Joseph Gordon Levitt stars in disposably fun bike messenger thriller Premium Rush.

With The Dark Knight Rises exposing Joseph Gordon-Levitt to anyone who missed him in the likes of Brick, 500 Days of Summer or even Inception, 2012 is a huge year for the actor. Still to come this autumn is Rian Johnson’s inventive sci-fi Looper but for now, Levitt changes gear for Premium Rush, a brisk and amiable thriller that might not aid Levitt’s rise to stardom but certainly won’t hamper it either.

Levitt plays Wilee (as in ‘Coyote’), a New York City bike messenger who gave up on a law degree to bob and weave in and out of traffic on his ‘fixie’, a single gear, steel frame bike with no brakes. Director David Koepp does a great job of tracking Wilee and his colleagues throughout NYC using some clever visual tricks, including GPS-style maps or what-if? scenarios in Wilee’s head as he weighs up his various different paths at busy junctions, often to hilarious results.

Koepp also effectively keeps the narrative moving by toying with the chronology, spicing up a fairly pedestrian plot as Wilee tries to deliver a gravely important envelope from a university student to Chinatown on a tight deadline. The envelope is also coveted by bumbling nutjob Bobby Monday (Michael Shannon), a corrupt NYPD detective who is chasing Wilee across town.

The contents of the envelope are a let down and lead to ham-fisted revelations in an otherwise light-hearted film but it doesn’t detract from the fun of watching Wilee evade Shannon’s manic Monday, continually embarrass an earnest bike-cop and race Manny (Wale Parks), a ‘roided up bike messenger with ideas of stealing his girlfriend Vanessa (Dania Ramirez).

Levitt again is an immensely likeable screen presence and even throughout all the cartoon action and cheesy rebellious wisecracks – “Runin’ reds, killin’ peds” – he’s never less than credible.

Michael Shannon steals the film though, going for a different kind of crazy than his usual intense, bug eyed performances.

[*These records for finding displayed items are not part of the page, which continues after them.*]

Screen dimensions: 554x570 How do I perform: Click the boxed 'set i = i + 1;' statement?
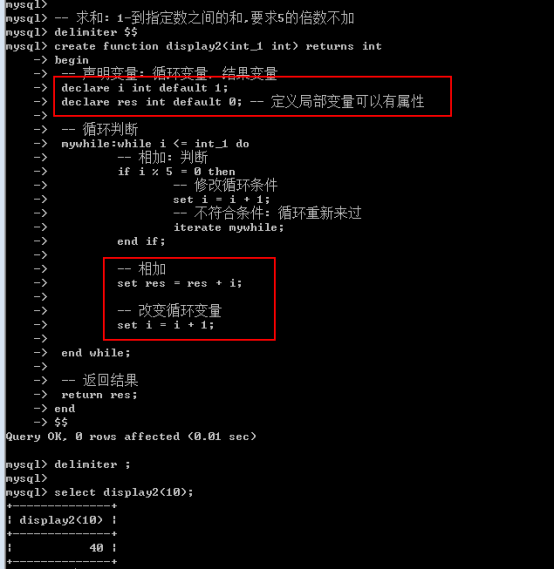coord(165,325)

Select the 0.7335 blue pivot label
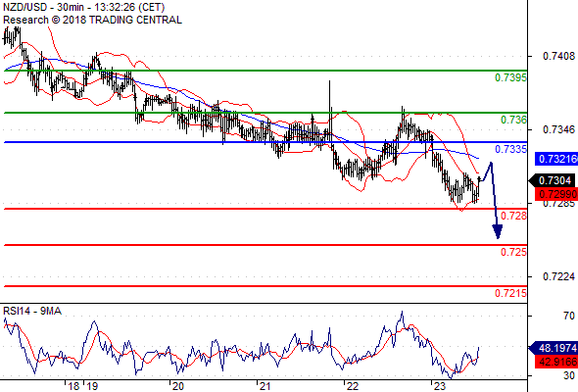pos(510,149)
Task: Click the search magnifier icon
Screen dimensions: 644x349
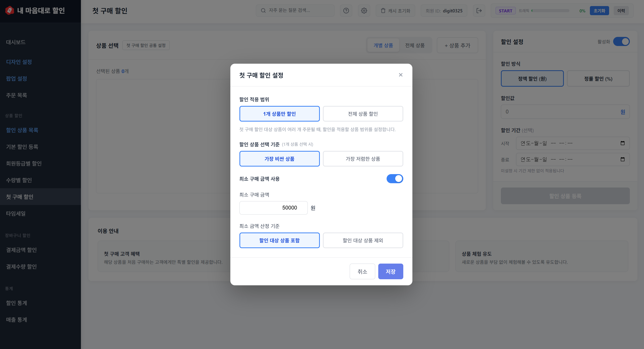Action: (x=263, y=11)

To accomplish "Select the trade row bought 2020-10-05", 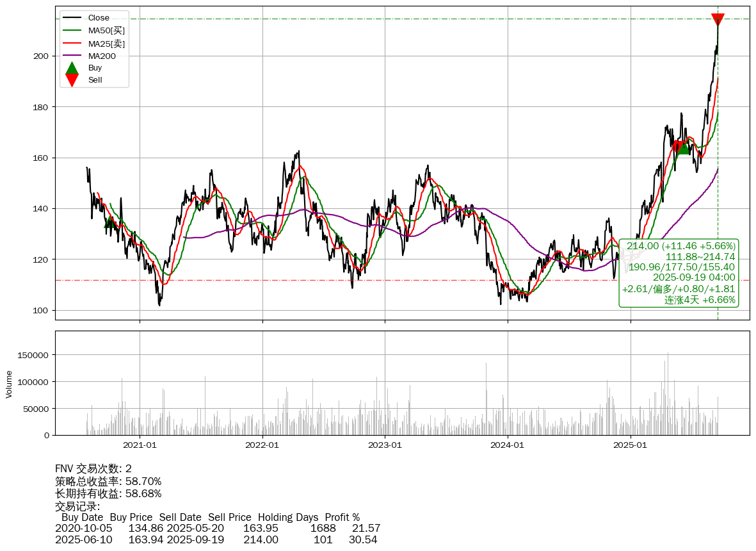I will coord(218,528).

Here he is increasingly desperate and pathetic as Wilee gives him the run-around, bagging the majority of the movie’s best lines and biggest laughs. However, it would’ve been easy to make Monday a complete moron and although he does make a lot of mistakes along the way, he never feels like an idiot.

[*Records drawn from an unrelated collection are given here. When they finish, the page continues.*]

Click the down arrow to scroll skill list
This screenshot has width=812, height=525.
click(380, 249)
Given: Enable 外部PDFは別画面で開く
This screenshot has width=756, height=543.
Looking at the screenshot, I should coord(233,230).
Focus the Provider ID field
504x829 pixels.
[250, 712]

Impressively, Koepp avoids digital effects for the majority of the action which grounds even the craziest of scenes in some vague reality, employing a really talented crew of stunt riders to bring the cycle scenes to life. Even Levitt paid his stunt dues, busting himself up pretty badly during a stunt as shown during the end credits.

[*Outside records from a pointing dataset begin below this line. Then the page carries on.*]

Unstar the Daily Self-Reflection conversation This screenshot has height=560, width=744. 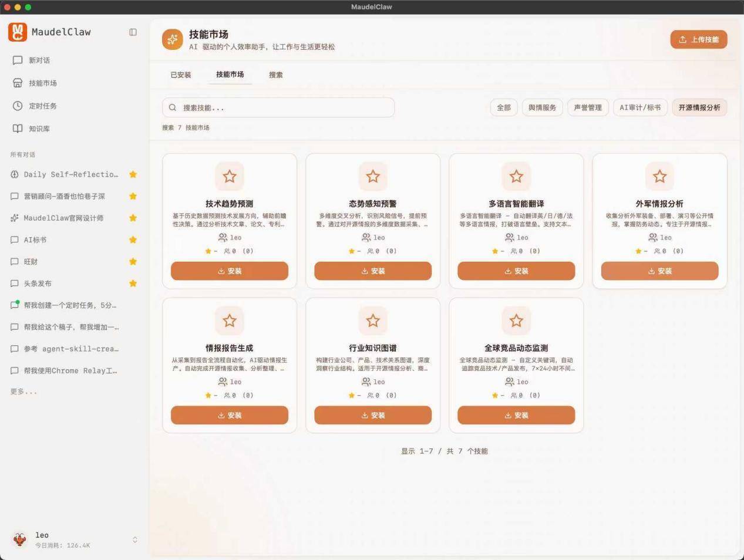click(133, 174)
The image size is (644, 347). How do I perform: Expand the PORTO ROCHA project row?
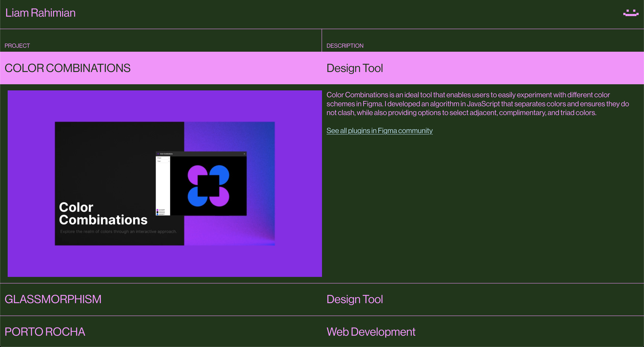[x=45, y=332]
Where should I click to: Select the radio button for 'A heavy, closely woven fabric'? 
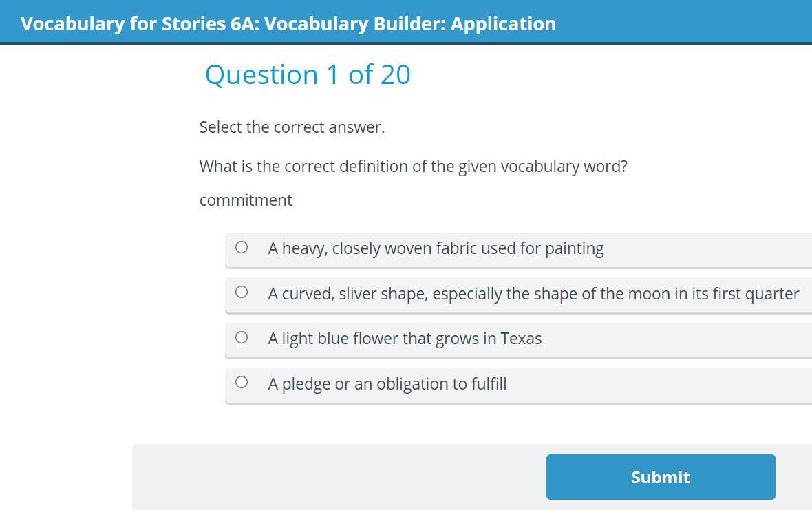(x=242, y=247)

Premium Rush is an unexpected gem, a clever thriller that, in a world of weighty, solemn and gloomy action movies isn’t afraid to be a lot of fun. Every character is enjoyable in their own way and while they maybe aren’t the deepest portrayals you’ll see on screen this year, none are lazily written. The movie flies by at a trim 90 minutes and never slows down enough to bore. It may be slight and forgettable but it’s light, breezy thrills and game cast make it one of the year’s most likeable movies.